§ **Assignment**
Among the entries below, find the lines that hold the word "Switch" and report them.

::: Task material :::

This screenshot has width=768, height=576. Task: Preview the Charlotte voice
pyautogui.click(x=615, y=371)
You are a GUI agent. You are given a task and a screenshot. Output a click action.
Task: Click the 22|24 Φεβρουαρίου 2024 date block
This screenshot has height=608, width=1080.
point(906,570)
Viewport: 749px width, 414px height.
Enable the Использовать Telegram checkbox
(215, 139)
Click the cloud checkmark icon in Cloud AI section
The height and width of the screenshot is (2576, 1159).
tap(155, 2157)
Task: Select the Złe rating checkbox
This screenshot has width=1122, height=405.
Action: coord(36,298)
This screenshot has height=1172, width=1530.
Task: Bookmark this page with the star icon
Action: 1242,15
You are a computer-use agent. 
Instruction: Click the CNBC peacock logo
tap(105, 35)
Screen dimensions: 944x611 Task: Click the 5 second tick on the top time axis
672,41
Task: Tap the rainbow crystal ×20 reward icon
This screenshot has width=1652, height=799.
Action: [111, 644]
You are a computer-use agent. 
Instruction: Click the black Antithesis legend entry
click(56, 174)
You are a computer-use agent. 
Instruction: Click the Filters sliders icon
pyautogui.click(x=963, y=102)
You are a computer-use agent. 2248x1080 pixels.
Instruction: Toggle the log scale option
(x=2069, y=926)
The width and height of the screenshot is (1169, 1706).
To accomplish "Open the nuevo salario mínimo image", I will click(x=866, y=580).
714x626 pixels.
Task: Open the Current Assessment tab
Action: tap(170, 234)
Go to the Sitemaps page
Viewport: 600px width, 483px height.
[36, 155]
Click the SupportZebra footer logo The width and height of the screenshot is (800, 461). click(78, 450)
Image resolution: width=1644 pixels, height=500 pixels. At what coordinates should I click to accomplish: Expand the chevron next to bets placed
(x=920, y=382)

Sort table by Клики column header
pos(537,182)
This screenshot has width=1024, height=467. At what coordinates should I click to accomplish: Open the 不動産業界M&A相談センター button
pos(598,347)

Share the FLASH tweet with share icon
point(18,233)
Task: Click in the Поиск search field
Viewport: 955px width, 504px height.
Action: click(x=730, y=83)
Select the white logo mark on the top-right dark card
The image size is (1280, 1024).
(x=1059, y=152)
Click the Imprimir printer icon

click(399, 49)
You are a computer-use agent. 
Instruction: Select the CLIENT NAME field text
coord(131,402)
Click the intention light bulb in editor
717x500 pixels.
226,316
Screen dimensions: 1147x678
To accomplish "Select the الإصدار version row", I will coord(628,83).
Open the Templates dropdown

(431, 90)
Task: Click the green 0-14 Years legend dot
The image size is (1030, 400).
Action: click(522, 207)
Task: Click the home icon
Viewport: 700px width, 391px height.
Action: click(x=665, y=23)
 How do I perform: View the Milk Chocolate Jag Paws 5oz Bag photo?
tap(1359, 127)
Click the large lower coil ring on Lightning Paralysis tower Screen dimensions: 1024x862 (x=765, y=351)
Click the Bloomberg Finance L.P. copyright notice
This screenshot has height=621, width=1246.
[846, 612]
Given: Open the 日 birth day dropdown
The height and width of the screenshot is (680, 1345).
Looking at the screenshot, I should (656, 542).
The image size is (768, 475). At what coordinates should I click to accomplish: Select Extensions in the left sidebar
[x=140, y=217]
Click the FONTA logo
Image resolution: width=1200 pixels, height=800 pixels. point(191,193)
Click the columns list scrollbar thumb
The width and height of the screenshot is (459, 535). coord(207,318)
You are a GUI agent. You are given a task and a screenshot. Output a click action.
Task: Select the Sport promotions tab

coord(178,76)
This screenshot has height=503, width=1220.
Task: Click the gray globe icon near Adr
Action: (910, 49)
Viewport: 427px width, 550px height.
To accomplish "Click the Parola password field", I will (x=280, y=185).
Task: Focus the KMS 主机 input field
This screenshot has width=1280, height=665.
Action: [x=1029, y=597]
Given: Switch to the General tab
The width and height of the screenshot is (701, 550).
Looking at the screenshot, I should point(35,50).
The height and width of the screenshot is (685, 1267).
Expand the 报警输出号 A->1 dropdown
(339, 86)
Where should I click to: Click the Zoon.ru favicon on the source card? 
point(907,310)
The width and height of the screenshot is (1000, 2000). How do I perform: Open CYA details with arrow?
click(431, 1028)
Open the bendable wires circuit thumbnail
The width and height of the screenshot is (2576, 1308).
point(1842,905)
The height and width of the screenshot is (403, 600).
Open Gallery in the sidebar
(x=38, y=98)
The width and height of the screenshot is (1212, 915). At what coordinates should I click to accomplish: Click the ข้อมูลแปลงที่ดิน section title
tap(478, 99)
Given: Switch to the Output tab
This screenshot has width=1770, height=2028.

:::

§ **Answer for this exercise**
Given: Switch to the General tab
Given: Switch to the Output tab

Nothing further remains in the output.